● Problem: Render every line of the data below as a Markdown table with the columns Row and Line, omitting blank lines. Leave the pictures out of the answer.

(Pointing data for screenshots)
---
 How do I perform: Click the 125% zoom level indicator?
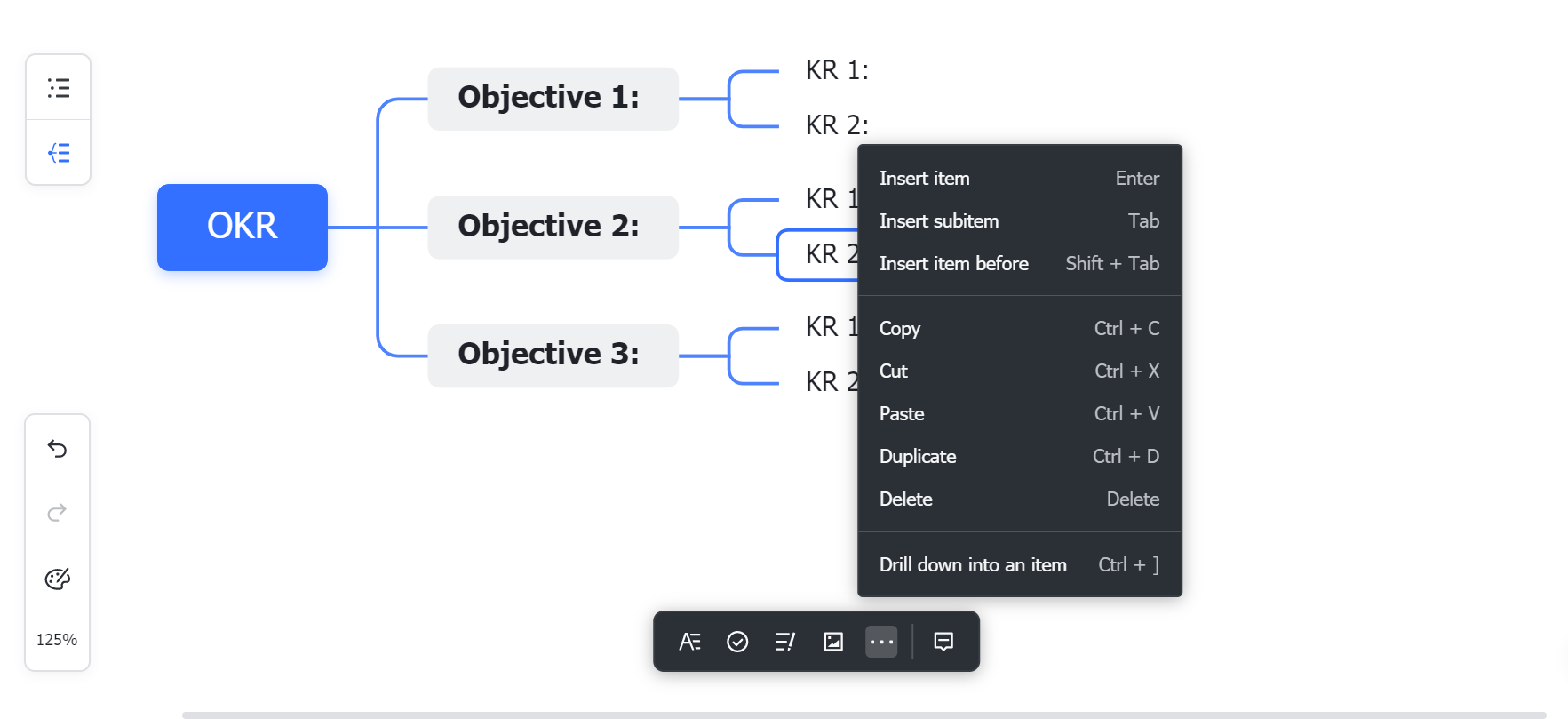[57, 639]
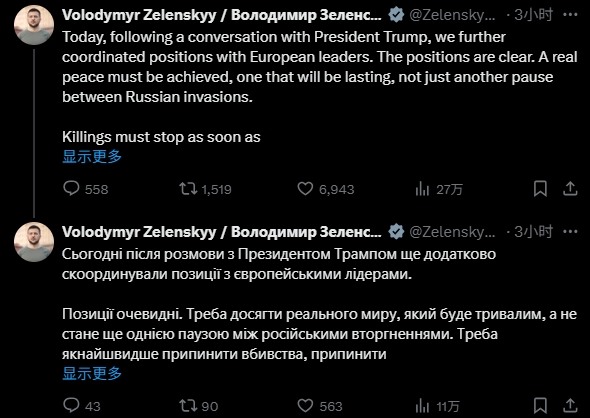Open Volodymyr Zelenskyy profile name on first tweet
Screen dimensions: 590x418
(x=222, y=15)
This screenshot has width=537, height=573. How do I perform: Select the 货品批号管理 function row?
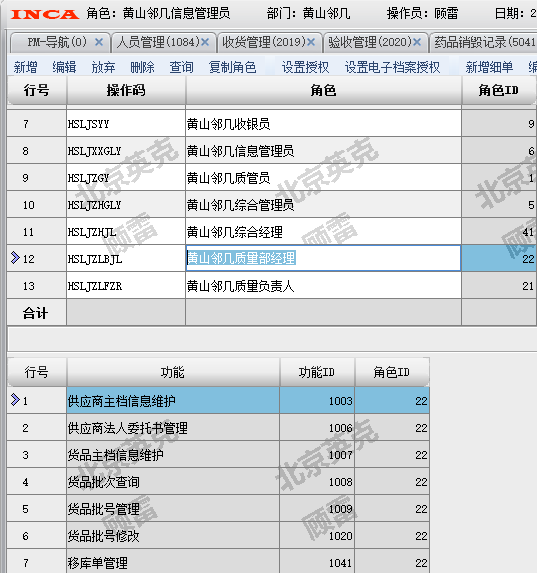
---
● Task answer:
| Row | Line |
|---|---|
| 1 |  How do I perform: Click the 125% zoom level indicator? |
| 2 | [57, 639] |
| 3 | Open Volodymyr Zelenskyy profile name on first tweet |
| 4 | Screen dimensions: 590x418 |
| 5 | (x=222, y=15) |
| 6 | This screenshot has width=537, height=573. How do I perform: Select the 货品批号管理 function row? |